- **Activity**
Only one stretch of the data below is wanted: the lines starting at the one with "Rendement réel des" and ending at the one with "Les concessionnaires dégradent-ils", both included, given again exactly.

(Pixel coordinate grounding data)
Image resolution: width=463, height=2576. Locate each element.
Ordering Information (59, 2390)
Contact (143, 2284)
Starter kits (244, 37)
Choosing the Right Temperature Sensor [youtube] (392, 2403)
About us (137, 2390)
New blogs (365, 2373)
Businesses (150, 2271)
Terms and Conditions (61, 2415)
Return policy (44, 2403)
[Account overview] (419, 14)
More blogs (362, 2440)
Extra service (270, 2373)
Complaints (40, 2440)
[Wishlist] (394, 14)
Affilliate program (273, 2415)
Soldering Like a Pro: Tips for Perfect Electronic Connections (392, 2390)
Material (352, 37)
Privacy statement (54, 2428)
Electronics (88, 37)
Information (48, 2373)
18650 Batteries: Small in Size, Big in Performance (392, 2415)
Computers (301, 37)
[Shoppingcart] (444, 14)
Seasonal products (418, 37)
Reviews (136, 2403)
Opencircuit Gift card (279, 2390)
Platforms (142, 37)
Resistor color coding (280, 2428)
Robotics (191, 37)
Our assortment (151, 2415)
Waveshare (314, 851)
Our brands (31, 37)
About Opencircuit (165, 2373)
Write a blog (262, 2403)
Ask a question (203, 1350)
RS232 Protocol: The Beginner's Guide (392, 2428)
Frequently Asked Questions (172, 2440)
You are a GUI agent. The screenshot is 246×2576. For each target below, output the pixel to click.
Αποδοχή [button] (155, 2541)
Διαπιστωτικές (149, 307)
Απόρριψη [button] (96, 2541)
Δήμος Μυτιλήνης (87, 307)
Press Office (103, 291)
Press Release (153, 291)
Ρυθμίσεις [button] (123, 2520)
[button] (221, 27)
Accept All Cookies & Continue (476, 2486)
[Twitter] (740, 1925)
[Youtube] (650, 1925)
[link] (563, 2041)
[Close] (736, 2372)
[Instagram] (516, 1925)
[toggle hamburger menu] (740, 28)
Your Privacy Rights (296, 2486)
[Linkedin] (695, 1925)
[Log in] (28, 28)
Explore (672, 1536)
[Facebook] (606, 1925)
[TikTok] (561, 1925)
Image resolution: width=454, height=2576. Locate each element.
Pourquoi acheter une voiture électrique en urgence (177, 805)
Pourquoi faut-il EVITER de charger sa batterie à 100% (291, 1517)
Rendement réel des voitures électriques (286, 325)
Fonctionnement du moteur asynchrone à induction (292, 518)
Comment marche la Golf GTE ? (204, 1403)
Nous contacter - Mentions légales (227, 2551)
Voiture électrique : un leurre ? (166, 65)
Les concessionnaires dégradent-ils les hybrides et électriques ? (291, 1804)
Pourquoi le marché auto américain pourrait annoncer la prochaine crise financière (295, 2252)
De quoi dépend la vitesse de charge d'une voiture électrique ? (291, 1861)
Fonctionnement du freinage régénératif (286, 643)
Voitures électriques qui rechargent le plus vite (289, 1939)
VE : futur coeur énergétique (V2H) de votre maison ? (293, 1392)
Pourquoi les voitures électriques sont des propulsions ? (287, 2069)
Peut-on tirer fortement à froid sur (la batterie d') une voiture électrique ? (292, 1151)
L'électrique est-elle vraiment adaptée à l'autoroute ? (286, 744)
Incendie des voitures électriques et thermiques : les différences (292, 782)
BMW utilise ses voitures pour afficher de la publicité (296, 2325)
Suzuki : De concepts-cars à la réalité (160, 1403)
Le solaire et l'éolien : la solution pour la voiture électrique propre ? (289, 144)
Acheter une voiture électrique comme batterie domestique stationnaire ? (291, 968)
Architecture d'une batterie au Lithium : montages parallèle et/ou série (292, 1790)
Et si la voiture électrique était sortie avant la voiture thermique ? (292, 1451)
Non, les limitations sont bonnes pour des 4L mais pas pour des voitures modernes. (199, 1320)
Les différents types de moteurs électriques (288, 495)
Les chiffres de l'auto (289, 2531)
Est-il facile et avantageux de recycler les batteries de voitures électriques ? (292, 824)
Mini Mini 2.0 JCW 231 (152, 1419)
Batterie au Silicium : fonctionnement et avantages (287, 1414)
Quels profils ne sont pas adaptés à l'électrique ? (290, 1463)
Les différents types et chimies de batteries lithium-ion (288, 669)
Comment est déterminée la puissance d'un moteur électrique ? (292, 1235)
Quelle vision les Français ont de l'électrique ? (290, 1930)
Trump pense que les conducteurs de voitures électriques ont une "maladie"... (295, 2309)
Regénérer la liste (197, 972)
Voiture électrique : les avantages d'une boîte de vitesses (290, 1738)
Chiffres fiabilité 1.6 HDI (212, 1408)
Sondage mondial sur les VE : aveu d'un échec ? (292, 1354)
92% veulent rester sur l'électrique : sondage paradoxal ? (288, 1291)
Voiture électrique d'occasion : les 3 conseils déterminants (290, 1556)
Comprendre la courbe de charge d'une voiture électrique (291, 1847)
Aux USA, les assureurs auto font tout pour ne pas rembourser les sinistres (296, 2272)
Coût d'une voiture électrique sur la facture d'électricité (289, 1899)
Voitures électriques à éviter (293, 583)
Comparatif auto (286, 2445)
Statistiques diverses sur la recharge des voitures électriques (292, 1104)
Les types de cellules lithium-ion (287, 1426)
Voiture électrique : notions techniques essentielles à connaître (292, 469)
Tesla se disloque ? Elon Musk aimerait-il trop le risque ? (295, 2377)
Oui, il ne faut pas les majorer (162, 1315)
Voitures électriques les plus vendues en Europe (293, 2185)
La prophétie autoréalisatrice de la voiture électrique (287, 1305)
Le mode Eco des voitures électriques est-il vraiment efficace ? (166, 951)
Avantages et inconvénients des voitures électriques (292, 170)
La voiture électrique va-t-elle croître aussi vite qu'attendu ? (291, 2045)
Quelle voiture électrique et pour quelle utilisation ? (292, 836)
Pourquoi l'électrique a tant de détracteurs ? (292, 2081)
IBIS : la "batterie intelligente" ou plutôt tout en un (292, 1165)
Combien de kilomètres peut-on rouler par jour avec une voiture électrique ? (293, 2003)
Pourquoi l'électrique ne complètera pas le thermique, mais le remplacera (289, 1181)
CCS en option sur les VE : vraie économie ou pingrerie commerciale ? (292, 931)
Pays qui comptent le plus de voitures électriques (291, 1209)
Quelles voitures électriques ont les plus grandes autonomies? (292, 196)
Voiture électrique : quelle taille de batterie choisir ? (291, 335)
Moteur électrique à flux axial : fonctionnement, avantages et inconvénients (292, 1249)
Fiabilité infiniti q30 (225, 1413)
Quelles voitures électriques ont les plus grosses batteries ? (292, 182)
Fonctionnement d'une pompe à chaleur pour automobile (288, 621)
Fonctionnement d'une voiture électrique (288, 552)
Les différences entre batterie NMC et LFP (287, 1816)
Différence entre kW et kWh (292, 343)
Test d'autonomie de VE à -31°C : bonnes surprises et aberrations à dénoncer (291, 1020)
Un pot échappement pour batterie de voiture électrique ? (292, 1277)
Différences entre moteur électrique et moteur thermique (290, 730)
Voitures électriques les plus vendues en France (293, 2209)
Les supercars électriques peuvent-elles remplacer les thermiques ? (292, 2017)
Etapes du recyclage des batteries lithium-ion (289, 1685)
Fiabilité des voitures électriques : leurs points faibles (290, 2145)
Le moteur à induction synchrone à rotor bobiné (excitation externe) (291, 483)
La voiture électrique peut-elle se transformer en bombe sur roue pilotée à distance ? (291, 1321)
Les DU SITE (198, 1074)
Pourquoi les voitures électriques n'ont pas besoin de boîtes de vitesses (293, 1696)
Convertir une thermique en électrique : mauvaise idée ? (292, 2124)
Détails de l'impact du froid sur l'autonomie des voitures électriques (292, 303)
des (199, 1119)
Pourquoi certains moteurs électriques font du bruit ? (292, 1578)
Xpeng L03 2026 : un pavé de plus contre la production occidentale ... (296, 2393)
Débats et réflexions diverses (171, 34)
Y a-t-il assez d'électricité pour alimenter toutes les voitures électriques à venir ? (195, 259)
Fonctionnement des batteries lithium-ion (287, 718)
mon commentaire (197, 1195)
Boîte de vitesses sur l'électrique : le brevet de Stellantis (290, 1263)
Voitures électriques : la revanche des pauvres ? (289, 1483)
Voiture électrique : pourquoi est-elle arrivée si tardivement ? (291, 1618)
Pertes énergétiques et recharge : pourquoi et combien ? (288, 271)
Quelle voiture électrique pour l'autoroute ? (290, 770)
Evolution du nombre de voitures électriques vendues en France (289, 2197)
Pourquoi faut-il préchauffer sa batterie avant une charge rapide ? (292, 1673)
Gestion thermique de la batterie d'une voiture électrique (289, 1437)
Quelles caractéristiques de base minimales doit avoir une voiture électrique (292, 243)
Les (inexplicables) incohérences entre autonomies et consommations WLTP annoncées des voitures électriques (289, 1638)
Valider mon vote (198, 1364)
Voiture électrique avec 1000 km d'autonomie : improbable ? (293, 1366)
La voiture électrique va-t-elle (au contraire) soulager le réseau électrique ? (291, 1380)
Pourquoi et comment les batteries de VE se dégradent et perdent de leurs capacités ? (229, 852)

- **Finished task**
Rendement réel des voitures électriques (286, 325)
Fonctionnement du moteur asynchrone à induction (292, 518)
Comment marche la Golf GTE ? (204, 1403)
Nous contacter - Mentions légales (227, 2551)
Voiture électrique : un leurre ? (166, 65)
Les concessionnaires dégradent-ils les hybrides et électriques ? (291, 1804)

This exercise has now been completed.